- Page excerpt -
****************************************

The Coordination Hurdle
But to make this smart grid program work, AES Ohio would have to solve a new challenge: coordinating the protective functions of not just one or two, but many recloser controls on the same circuit.
When recloser controls are properly coordinated within the protection scheme and FLISR goes into action, an outage that previously would have affected every customer on a line could now affect as few as a couple hundred. But recloser miscoordinations would cut power to longer line sections than necessary, undercutting their reliability goal.
The utility’s engineering analysis concluded that 40 percent of its recloser controls would be susceptible to miscoordination. This often becomes an issue when reclosers are located in close proximity; multiple recloser controls are likely to detect the same level of fault current and, with no other way to tell which one is actually closest to the fault, several could trip at once.
To coordinate the protective actions of its close-proximity recloser controls and achieve the full benefits of its smart grid program, AES Ohio would need to use high-speed communications.
Although the company had fiber-optic communications in many substations, its sprawling distribution circuits had no fiber infrastructure. And it had neither the resources nor the time to undertake such a large capital project.
An Innovative Solution
Meanwhile, the product development team at SEL, knowing that many utilities lack the resources to install fiber-optic infrastructure, had been working on an innovative, cost-effective option for protection communications—a wireless system that could transmit the fault status to other devices at protection speed.
The system consists of three interlocking components: an SEL-FT50 Fault Transmitter, an SEL-RP50 Fault Repeater, and an SEL-FR12 Fault Receiver.
The compact SEL-FR12 Fault Receiver is installed in a cabinet alongside a protective relay or recloser control and plugged into the communications port of the protective device. The SEL-FT50 Fault Transmitter is mounted directly on an overhead power cable; when it detects fault current, it broadcasts the fault status via 900 MHz wireless signals to an SEL-FR12 either directly or via up to five line-mounted SEL-RP50 repeaters. In typical conditions, it takes only 6 milliseconds to send fault data to the protective device, with each repeater in the communications chain adding just 1.5 milliseconds of delay to the overall latency.
But the thing about innovation, as SEL R&D engineer Anthony Rahiminejad makes clear, is that it involves a leap of faith. “Nobody asked us to develop this product. There were no customers lined up for this when we started. The reason we did it is because we were looking forward and saw a need for it.”
AES Ohio was looking forward as well.
And when its engineers asked SEL Application Engineer Chris Burger if he had heard of any products that could help them solve their recloser coordination dilemma, he knew just the thing: the recently released SEL Wireless Protection System, the only product of its kind on the market.
“We haven’t come across anything that isn’t fiber that works this fast,” says AES Ohio Lead Protection Engineer Dan Dull.
The SEL Wireless Protection System had the speed they needed to make protection coordination possible—so AES Ohio collaborated with SEL to set up a pilot installation on a distribution circuit and evaluate the system.

****************************************

- Information shown -
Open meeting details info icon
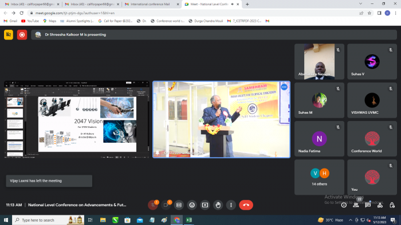 344,205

****************************************

- Objectives -
1/ List the three components that make up the wireless system described in the passage on AES Ohio's recloser coordination.
2/ Resume the passage on AES Ohio's recloser coordination, picking up right after its final sentence.

- Answers to the problems -
1/
SEL-FT50 Fault Transmitter
SEL-RP50 Fault Repeater
SEL-FR12 Fault Receiver

2/
Teamwork and Flexibility
Rahiminejad visited Ohio to provide training on using the new product—and returned to SEL with information that the R&D team used to further refine it. Burger worked closely with the AES Ohio pilot project team as they hung the fault transmitters and repeaters on the line, set up each SEL-FR12 Fault Receiver in its recloser cabinet, and adjusted the protection settings in each recloser control.
The pilot installation was a success. AES Ohio now had not only proof that the solution would work, but also, thanks to Burger’s collaboration, a ready-to-order configuration of the SEL-651R-2 Advanced Recloser Control with an SEL-FR12 Fault Receiver preinstalled in the cabinet.
Dull describes how the installation process typically goes now that the system is being deployed at scale. Having chosen settings for the recloser controls and the wireless communications system based on the characteristics of the distribution circuit they’re going into, he then creates a detailed report specifying where the devices are to be installed, along with other essential information for the installation crews.
Dull typically uses reference materials to make an educated guess at how many repeaters might be needed. But, he adds, “it’s awful hard to tell what you need in the field just by looking at an aerial or satellite view.”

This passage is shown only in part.